Insolvenzrecht und Restrukturierungen

Insolvenzen sind ein komplexes Kapitel im Wirtschaftsleben. In der Corona-Krise stehen Sie vor neuen Herausforderungen. Auch heute weiß niemand genau, wie lange die Krise noch andauern wird und welche Auswirkungen sie in den nächsten Monaten auf Ihr Unternehmen haben wird.

Aus diesem Grund wurde die Maximalfrist für die Stellung eines Corona-bedingten Insolvenzantrages von 60 Tage auf 120 Tage ab Eintritt der Insolvenzvoraussetzungen erweitert. Sofern Sie nicht nur bei Eintritt der Zahlungsunfähigkeit, sondern bereits bei Überschuldung eine Insolvenzantragspflicht trifft (zB als GmbH), war diese bei einer vom 01.03.2020 bis 30.06.2021 eingetretenen Überschuldung ausgesetzt. Lag eine Überschuldung (noch) am 30.06.2021 vor, ist vom Schuldner ein Insolvenzverfahren jedoch unverzüglich zu beantragen. Insoweit eine Insolvenzantragspflicht nicht besteht, ist auch eine Haftung der Organe wegen Verletzung des
§ 69 Abs 2 IO als Schutzgesetz ausgeschlossen.

Durch die Ratenzahlungsmodelle des Finanzamtes und der Sozialversicherungsträger für die Phase 1 (bis 30.06.2022) und die Phase 2 (bis 31.03.2024) können Abgaben- und Beitragsrückstände über einen Zeitraum von bis zu 36 Monaten gezahlt werden, doch führen diese Teilzahlungsmöglichkeiten allzu leicht zu einer trügerischen Sicherheit, letztlich müssen die Rückstände vollständig und ohne Nachlass entrichtet werden.

Am 17.07.2021 ist das Restrukturierungs- und Insolvenz-Richtlinie-Umsetzungsgesetz (RIRUG)  in Kraft getreten (BGBl Ⅰ 147/2021).
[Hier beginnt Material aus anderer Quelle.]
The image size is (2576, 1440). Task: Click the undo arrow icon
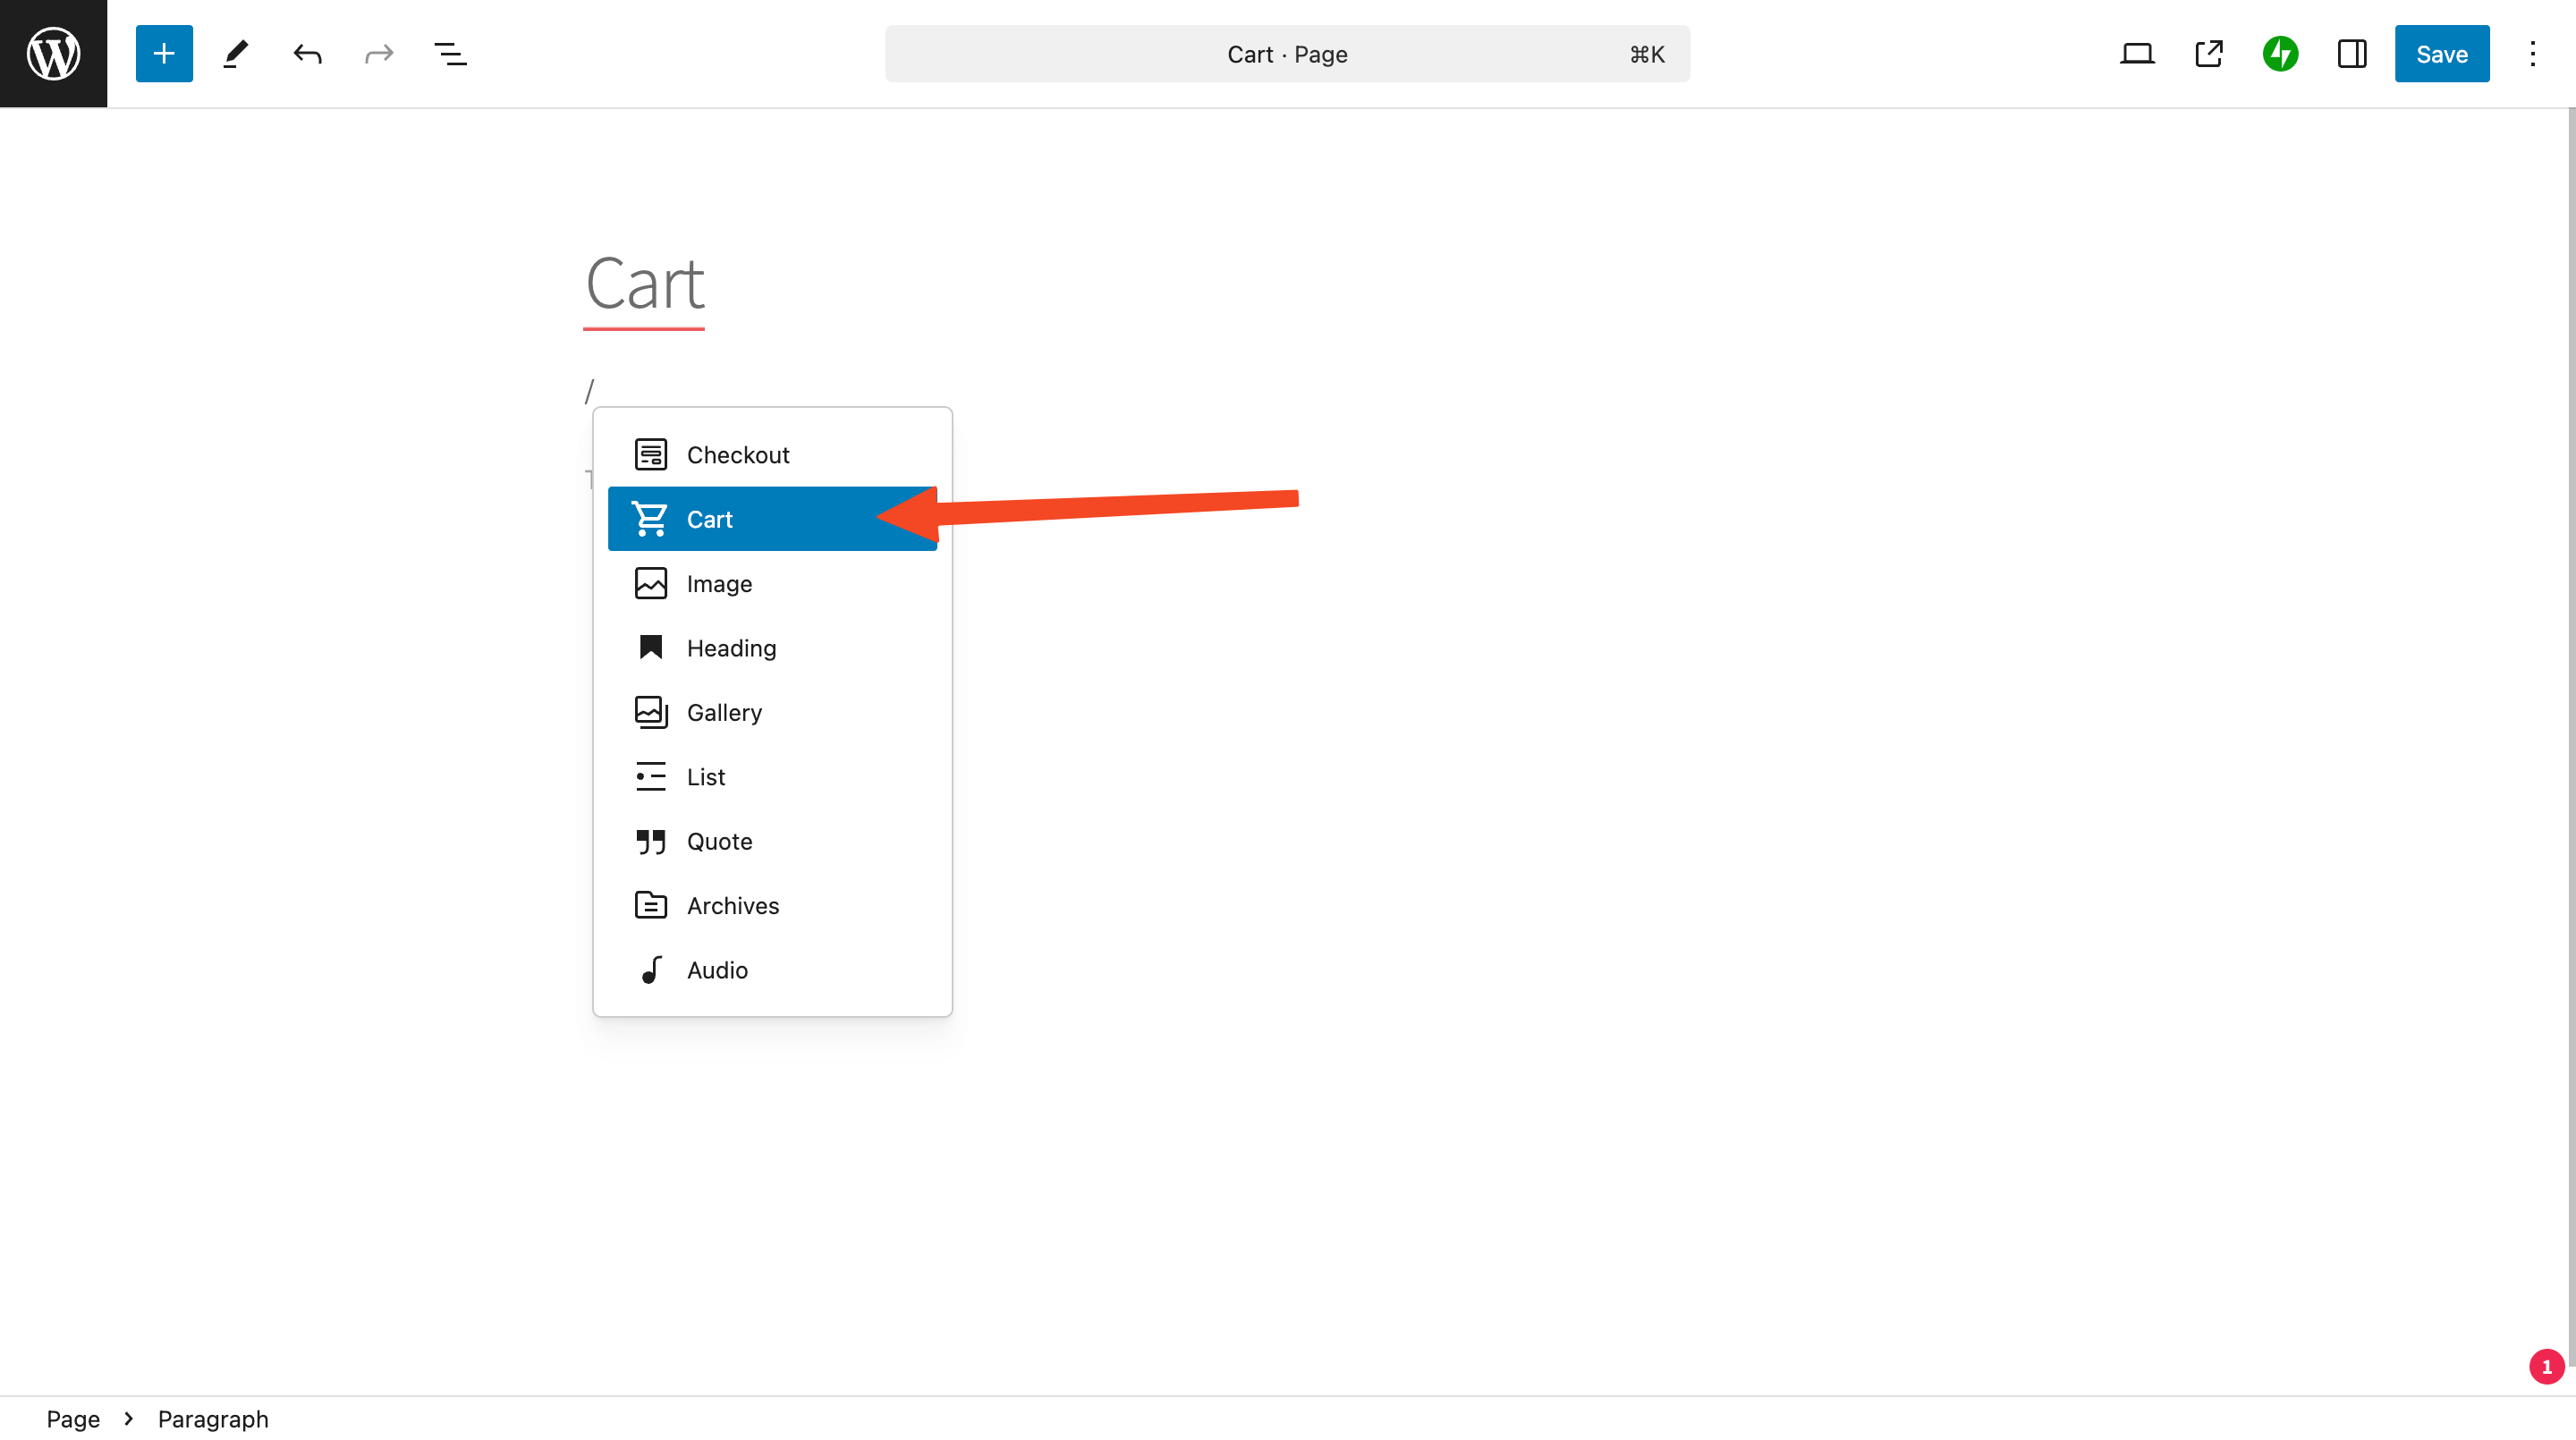[x=306, y=53]
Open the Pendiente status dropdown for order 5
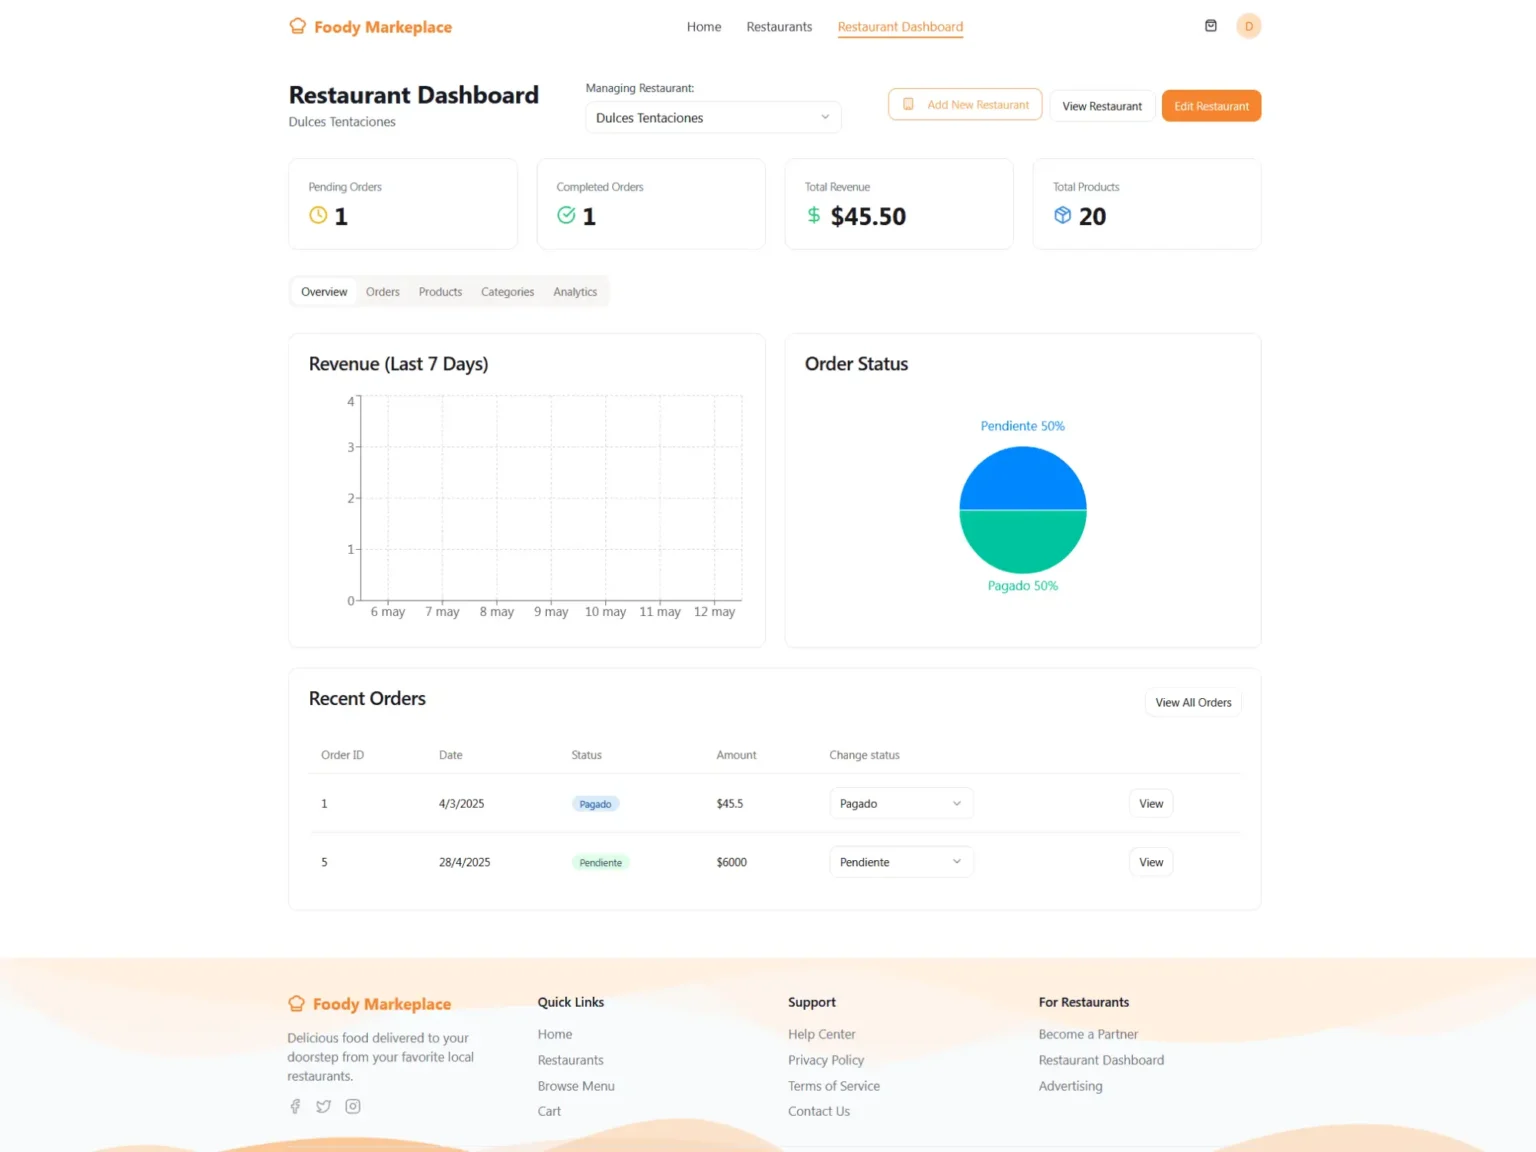 pyautogui.click(x=900, y=861)
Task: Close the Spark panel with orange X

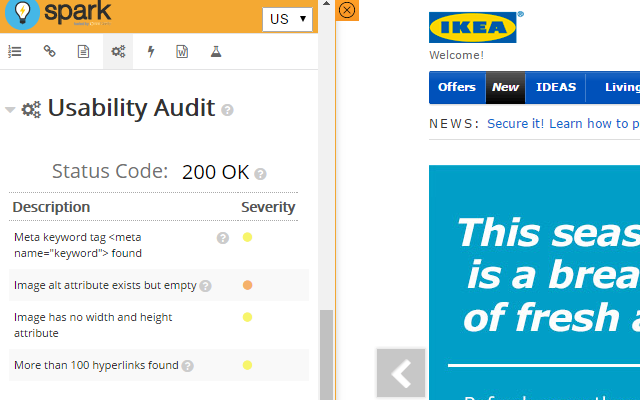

Das Bundesgesetz über die Restrukturierung von Unternehmen (ReO) bietet den in finanzielle Schwierigkeiten geratenen Unternehmen die präventive Möglichkeit, im Rahmen eines kurzen gerichtlichen Restrukturierungsverfahrens einschließlich einer befristeten Vollstreckungssperre eine drohende Insolvenz abzuwenden und durch einen Restrukturierungsplan den Bestand des Unternehmens sicherzustellen. Die Abstimmung über den Restrukturierungsplan erfolgt in Gläubigerklassen mit Kopfmehrheit und einer Mehrheit von 75 % der Forderungen in einer gerichtlichen Restrukturierungsplantagsatzung , die auf 30 bis 60 Tage nach Vorlage des Plans vom Gericht anzuordnen ist. Auch wenn nicht alle Gläubigerklassen zustimmen, kann der Restrukturierungsplan durch einen klassenübergreifenden Cram-Down gerichtlich bestätigt werden. Die Durchführung des Restrukturierungsverfahrens erfolgt in Eigenverwaltung. Zur Unterstützung des Schuldners und der Gläubiger ist die Bestellung eines Restrukturierungsbeauftragten vorgesehen.

Durch eine Änderung der Insolvenzordnung können sich nunmehr Verbraucher ebenso wie Unternehmer künftig innerhalb einer Frist von drei Jahren entschulden.

Ist trotz staatlicher Unterstützung (Härtefallfonds, Hilfsfonds, Kurzarbeit, Stundungen etc) eine Insolvenz nicht zu vermeiden, können wir für Sie als Schuldner mit einer umsichtigen Vorbereitung und Durchführung eines Insolvenzverfahrens oder eines Restrukturierungsverfahrens die Weichen für einen optimalen Ausgang stellen.

Sofern Sie als Gläubiger bzw Vertragspartner von einer bevorstehenden oder schon eingetretenen Insolvenz Ihres Schuldners bzw Ihres Vertragspartners betroffen sind, vertreten wir Ihre Interessen und unterstützen Sie bei der Durchsetzung Ihrer Rechte.